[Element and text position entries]
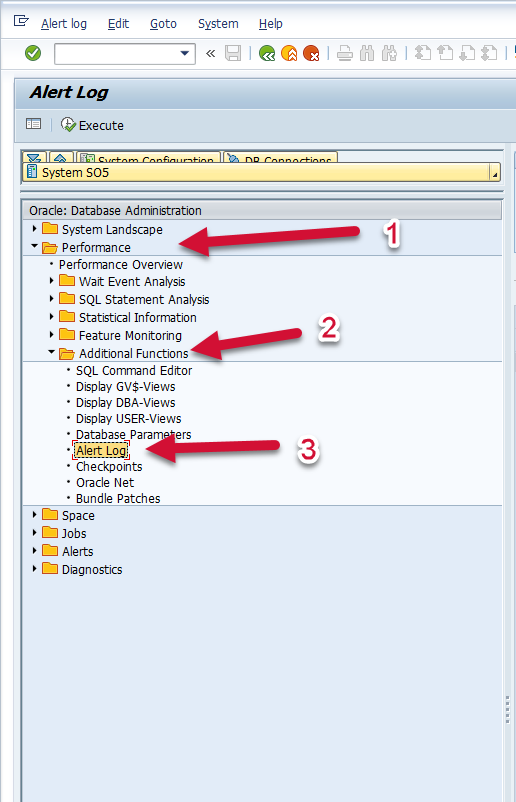Open the System menu
516x802 pixels.
pos(218,24)
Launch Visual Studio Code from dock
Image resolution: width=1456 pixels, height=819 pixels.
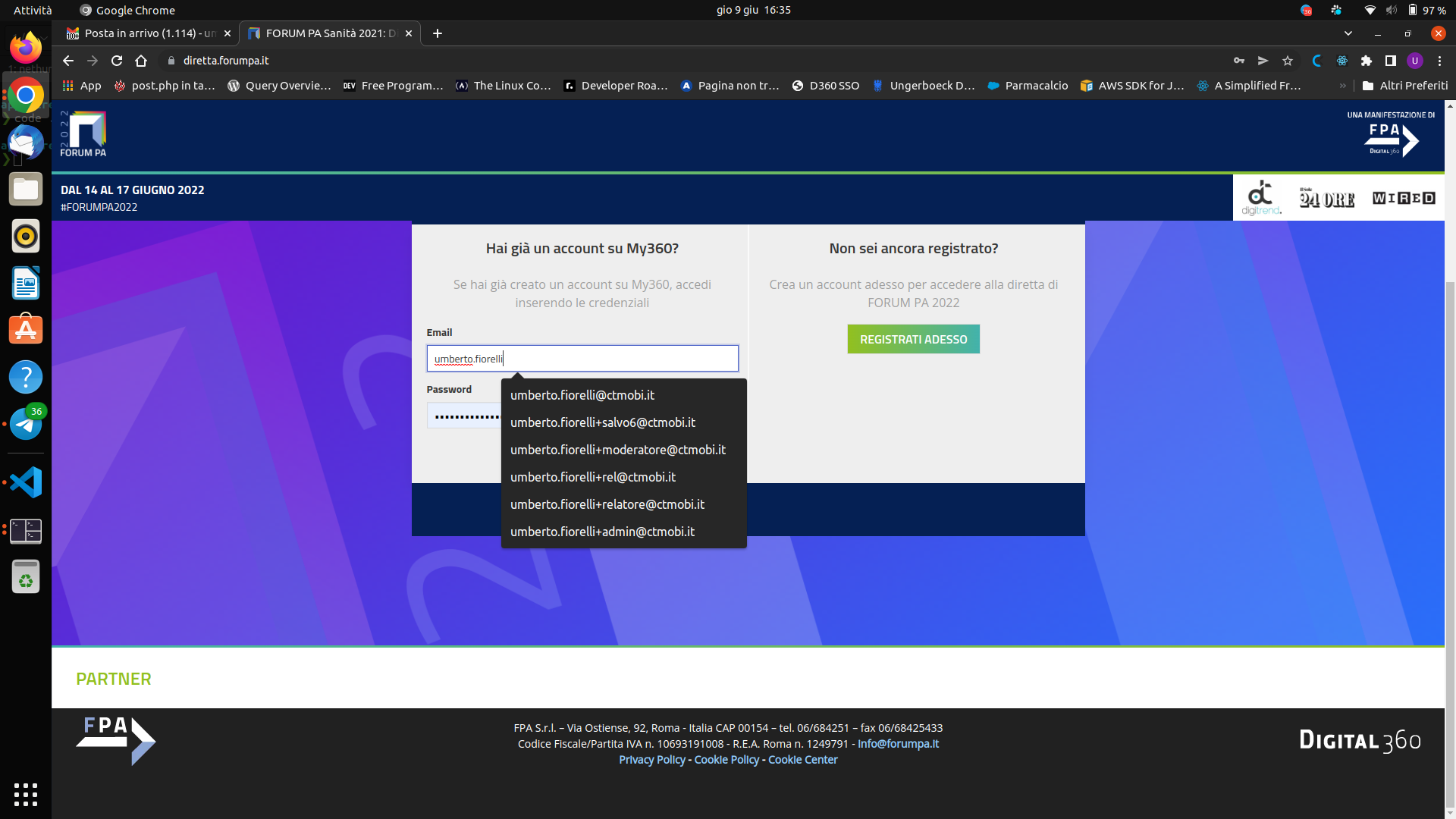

# Written task:
Arrange every line of the entries above as a JSON list of strings, one string per line, leaving out blank lines. Omit the pictures.

# Correct response:
[
  "Open the System menu",
  "516x802 pixels.",
  "pos(218,24)",
  "Launch Visual Studio Code from dock",
  "Image resolution: width=1456 pixels, height=819 pixels."
]